[Word and element pointing entries]
**********

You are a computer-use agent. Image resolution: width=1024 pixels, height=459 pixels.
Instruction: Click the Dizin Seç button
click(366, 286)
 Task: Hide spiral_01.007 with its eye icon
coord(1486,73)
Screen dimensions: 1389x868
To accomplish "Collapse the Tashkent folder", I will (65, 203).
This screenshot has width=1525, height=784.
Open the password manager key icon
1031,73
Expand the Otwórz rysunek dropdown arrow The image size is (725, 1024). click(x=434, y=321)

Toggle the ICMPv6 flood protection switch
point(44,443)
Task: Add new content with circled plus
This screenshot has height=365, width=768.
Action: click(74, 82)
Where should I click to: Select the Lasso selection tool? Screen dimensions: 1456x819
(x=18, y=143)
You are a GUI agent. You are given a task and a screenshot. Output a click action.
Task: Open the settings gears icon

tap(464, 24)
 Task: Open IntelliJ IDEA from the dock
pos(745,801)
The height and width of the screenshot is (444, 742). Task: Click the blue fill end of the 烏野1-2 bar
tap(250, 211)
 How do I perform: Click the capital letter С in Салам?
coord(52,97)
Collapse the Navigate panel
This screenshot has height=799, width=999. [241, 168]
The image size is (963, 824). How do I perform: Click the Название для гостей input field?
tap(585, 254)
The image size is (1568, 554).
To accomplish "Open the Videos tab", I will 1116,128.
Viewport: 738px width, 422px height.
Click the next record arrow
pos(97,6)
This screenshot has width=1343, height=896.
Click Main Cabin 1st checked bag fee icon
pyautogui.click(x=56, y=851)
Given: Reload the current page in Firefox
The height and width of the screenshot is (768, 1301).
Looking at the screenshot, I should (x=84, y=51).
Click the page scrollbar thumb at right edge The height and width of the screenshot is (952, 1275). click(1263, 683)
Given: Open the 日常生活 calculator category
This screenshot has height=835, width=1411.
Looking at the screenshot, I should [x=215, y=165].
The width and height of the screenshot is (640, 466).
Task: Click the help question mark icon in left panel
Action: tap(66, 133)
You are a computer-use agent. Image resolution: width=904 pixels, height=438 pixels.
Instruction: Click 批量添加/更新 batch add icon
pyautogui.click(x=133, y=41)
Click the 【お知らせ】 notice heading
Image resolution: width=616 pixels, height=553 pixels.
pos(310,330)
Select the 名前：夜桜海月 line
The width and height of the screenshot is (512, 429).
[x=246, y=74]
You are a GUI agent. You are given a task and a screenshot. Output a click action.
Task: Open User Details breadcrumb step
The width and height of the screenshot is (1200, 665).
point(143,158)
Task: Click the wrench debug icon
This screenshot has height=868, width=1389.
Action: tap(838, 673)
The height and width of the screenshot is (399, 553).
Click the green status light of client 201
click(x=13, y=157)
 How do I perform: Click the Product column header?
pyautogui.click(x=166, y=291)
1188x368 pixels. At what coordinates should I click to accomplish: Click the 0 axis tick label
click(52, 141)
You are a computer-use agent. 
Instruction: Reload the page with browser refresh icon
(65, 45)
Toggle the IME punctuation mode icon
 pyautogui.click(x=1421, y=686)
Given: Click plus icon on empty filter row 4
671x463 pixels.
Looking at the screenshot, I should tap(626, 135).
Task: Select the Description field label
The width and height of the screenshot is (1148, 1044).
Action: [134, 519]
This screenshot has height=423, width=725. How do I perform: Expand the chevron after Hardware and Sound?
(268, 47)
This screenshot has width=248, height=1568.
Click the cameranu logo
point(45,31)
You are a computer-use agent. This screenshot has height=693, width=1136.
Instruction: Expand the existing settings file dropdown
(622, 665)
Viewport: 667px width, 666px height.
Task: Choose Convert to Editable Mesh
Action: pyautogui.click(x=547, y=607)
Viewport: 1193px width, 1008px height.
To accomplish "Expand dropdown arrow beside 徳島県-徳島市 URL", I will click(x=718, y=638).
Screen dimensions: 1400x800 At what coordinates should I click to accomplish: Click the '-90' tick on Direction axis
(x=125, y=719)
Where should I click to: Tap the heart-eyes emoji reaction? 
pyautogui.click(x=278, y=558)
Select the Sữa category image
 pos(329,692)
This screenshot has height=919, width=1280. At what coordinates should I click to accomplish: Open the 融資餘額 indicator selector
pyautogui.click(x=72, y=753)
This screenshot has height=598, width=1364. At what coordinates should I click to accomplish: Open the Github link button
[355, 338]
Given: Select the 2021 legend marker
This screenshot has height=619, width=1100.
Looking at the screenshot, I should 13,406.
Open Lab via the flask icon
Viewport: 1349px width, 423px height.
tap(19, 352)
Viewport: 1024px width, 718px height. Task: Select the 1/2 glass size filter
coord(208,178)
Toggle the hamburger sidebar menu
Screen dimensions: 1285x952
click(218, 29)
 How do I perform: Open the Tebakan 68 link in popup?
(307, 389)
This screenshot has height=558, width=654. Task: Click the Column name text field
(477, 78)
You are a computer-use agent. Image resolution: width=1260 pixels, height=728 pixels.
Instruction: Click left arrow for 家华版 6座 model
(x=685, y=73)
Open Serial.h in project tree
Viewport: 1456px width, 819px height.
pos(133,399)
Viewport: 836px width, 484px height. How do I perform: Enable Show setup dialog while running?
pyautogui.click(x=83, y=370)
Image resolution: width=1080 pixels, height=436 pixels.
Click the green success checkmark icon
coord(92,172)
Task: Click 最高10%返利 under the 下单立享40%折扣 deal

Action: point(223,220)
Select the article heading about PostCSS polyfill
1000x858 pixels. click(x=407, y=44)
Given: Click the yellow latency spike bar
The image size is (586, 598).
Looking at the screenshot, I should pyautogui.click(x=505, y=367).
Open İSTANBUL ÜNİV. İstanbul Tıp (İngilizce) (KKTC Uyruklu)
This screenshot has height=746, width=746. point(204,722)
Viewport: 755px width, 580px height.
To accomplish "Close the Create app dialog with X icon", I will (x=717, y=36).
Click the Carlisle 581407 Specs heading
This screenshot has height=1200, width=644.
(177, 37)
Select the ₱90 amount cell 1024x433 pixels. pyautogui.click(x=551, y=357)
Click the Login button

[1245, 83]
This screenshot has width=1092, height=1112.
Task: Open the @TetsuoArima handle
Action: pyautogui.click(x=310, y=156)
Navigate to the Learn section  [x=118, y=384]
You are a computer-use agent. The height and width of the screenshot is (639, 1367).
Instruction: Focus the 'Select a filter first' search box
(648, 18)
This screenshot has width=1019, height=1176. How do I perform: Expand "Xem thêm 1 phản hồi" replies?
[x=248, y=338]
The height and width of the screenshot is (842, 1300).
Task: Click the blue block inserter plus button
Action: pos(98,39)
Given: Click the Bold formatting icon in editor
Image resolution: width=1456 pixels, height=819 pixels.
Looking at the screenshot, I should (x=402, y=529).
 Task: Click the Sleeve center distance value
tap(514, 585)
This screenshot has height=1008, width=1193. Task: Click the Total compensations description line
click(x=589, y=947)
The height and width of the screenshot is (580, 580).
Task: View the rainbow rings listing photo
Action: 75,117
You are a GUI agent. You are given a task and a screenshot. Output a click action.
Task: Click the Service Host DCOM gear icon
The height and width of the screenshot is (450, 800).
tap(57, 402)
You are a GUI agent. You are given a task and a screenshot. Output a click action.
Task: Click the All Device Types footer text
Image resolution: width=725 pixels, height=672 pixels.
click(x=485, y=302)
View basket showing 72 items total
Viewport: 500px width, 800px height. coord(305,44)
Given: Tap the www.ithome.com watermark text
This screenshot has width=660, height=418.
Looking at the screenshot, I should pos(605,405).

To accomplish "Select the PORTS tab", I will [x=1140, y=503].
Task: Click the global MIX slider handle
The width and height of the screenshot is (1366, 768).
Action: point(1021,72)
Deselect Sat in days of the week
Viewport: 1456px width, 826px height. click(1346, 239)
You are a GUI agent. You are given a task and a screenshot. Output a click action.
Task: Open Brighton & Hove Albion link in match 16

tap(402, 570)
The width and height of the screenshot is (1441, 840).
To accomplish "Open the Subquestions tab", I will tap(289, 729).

**********

» **Exercise aim**
Retype the listing from its opening line through the line that contains "pos(310,330)", including both of those lines and reproducing each line without change.

» **Task solution**
You are a computer-use agent. Image resolution: width=1024 pixels, height=459 pixels.
Instruction: Click the Dizin Seç button
click(366, 286)
 Task: Hide spiral_01.007 with its eye icon
coord(1486,73)
Screen dimensions: 1389x868
To accomplish "Collapse the Tashkent folder", I will (65, 203).
This screenshot has width=1525, height=784.
Open the password manager key icon
1031,73
Expand the Otwórz rysunek dropdown arrow The image size is (725, 1024). click(x=434, y=321)

Toggle the ICMPv6 flood protection switch
point(44,443)
Task: Add new content with circled plus
This screenshot has height=365, width=768.
Action: click(74, 82)
Where should I click to: Select the Lasso selection tool? Screen dimensions: 1456x819
(x=18, y=143)
You are a GUI agent. You are given a task and a screenshot. Output a click action.
Task: Open the settings gears icon

tap(464, 24)
 Task: Open IntelliJ IDEA from the dock
pos(745,801)
The height and width of the screenshot is (444, 742). Task: Click the blue fill end of the 烏野1-2 bar
tap(250, 211)
 How do I perform: Click the capital letter С in Салам?
coord(52,97)
Collapse the Navigate panel
This screenshot has height=799, width=999. [241, 168]
The image size is (963, 824). How do I perform: Click the Название для гостей input field?
tap(585, 254)
The image size is (1568, 554).
To accomplish "Open the Videos tab", I will 1116,128.
Viewport: 738px width, 422px height.
Click the next record arrow
pos(97,6)
This screenshot has width=1343, height=896.
Click Main Cabin 1st checked bag fee icon
pyautogui.click(x=56, y=851)
Given: Reload the current page in Firefox
The height and width of the screenshot is (768, 1301).
Looking at the screenshot, I should (x=84, y=51).
Click the page scrollbar thumb at right edge The height and width of the screenshot is (952, 1275). click(1263, 683)
Given: Open the 日常生活 calculator category
This screenshot has height=835, width=1411.
Looking at the screenshot, I should [x=215, y=165].
The width and height of the screenshot is (640, 466).
Task: Click the help question mark icon in left panel
Action: tap(66, 133)
You are a computer-use agent. Image resolution: width=904 pixels, height=438 pixels.
Instruction: Click 批量添加/更新 batch add icon
pyautogui.click(x=133, y=41)
Click the 【お知らせ】 notice heading
Image resolution: width=616 pixels, height=553 pixels.
pos(310,330)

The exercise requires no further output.